It's been proven time and time again. Americans are the most charitable citizens in the world.  Even foreigners think so. The Christian Science Monitor last year ran the results of a study conducted by interviewing people from 152 other countries across the globe and the U.S. came in first -- again. The New York Times says, depending on the year, Americans donate anywhere from $229 to $295 billion to charitable causes of all types.

But when does "giving fatigue" set in? Do Americans begin to feel as though they are expected to give?

Many major companies are faced with the same dilemma. As reported by the New York Times, if they give too little they're perceived as greedy. Give too much, and it can even affect your bottom line and financial health.

Although the article was written in 2009, many of the social and economic factors are still the same. The Christian Science Monitor asked "Are There Too Many Charities in America?" You might be surprised to learn there are over (as of 2009) 1.4 million charitable organizations in the U.S. -- or about one for every 300 people.

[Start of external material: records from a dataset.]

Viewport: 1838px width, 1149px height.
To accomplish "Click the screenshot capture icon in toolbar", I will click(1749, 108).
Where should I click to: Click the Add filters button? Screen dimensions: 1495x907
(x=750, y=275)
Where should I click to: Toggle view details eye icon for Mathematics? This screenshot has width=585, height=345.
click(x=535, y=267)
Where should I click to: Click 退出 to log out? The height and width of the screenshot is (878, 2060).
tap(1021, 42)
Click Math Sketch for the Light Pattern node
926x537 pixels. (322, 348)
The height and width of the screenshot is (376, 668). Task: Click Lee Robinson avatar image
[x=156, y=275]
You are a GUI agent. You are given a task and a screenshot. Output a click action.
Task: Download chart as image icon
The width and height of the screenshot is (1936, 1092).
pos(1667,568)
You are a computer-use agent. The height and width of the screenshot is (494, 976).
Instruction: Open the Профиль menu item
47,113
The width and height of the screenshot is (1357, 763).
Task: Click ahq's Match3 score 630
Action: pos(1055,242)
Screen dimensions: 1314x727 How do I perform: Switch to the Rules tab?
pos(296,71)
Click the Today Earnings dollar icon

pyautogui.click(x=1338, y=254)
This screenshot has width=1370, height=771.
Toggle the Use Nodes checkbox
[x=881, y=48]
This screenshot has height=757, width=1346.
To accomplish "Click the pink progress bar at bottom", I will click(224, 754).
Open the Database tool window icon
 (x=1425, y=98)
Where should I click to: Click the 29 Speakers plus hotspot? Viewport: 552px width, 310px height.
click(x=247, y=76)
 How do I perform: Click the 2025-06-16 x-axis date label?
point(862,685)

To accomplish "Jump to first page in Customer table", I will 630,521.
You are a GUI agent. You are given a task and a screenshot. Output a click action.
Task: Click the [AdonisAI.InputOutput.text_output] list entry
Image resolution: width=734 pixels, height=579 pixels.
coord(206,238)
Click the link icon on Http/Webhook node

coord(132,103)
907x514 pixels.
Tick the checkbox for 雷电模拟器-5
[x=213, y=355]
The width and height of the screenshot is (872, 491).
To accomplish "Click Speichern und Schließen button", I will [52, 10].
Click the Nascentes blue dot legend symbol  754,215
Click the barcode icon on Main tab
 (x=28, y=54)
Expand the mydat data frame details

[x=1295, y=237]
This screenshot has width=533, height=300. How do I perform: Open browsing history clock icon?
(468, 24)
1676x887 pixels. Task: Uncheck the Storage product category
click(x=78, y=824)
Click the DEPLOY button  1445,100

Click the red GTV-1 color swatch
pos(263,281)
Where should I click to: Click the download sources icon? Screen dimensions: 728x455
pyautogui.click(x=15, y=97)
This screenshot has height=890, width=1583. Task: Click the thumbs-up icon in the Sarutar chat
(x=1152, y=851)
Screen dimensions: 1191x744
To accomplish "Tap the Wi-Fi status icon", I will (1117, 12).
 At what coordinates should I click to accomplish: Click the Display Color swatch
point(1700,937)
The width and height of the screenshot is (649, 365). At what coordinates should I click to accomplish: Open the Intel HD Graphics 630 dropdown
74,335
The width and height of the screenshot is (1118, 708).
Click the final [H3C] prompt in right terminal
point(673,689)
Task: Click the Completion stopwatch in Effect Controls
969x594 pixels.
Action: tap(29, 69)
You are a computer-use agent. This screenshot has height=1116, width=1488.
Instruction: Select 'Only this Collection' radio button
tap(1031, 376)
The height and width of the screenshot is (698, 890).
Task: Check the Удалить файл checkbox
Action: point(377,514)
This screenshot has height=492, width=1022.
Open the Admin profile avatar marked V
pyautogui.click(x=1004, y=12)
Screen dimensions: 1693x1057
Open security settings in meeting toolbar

The Monitor suggests one of the ways to avoid such fatigue and make the money work harder is to make charities more efficient.

Another idea would be to allow more local focus, where local citizens who wish to donate to a major charity can see their money being used in their community. Often, people become frustrated when they donate because they don't always see their efforts making a difference in their own community.

And finally, rather than not donate, citizens are urged to seek out groups in their own city.